== Segment start ==

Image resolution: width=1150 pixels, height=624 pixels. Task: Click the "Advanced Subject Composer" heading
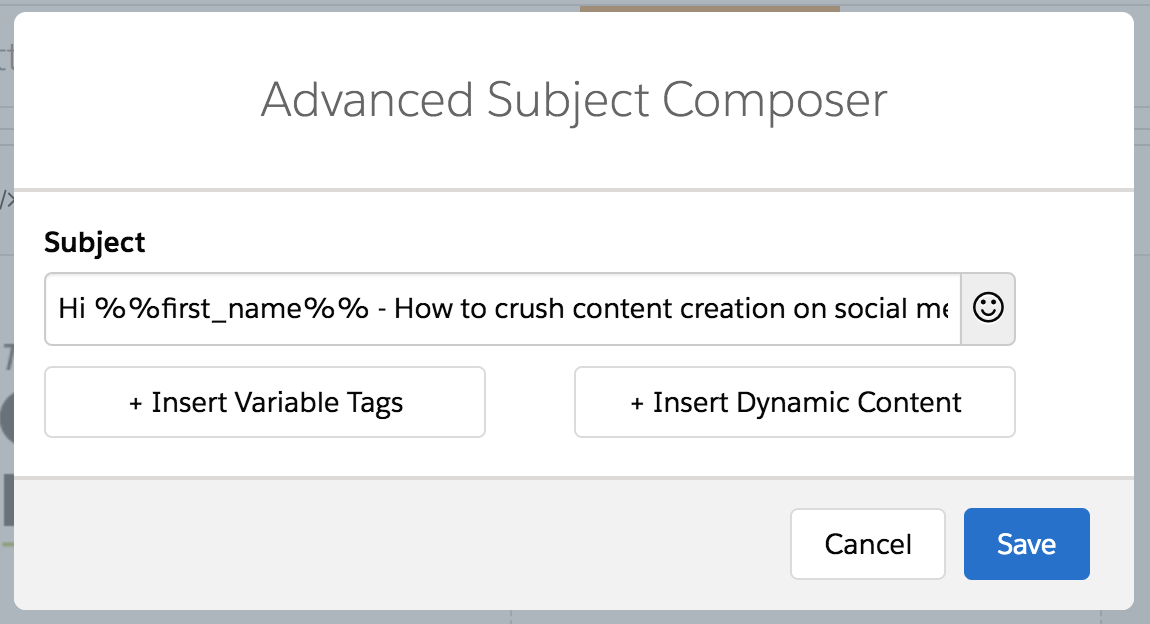pos(574,100)
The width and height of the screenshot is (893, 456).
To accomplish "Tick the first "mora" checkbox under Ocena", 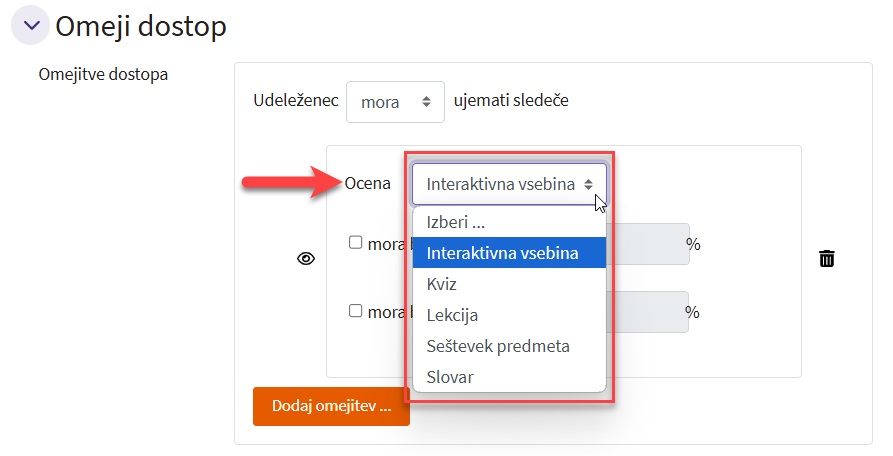I will [x=355, y=242].
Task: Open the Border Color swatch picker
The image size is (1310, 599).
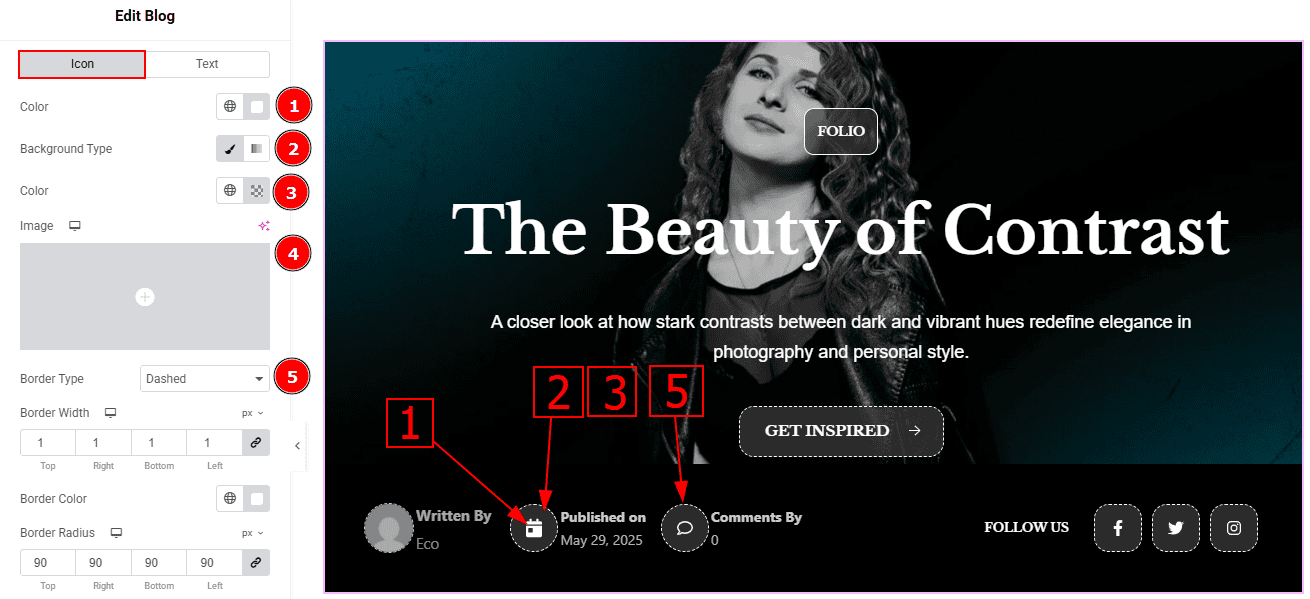Action: click(x=257, y=498)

== Segment end ==

_What this task involves_:
Only the lines from the one containing "Task: Open the Border Color swatch picker" through the last line of the entries should be transcribed, exactly and with no pictures.

_Result for this task_:
Task: Open the Border Color swatch picker
The image size is (1310, 599).
Action: click(x=257, y=498)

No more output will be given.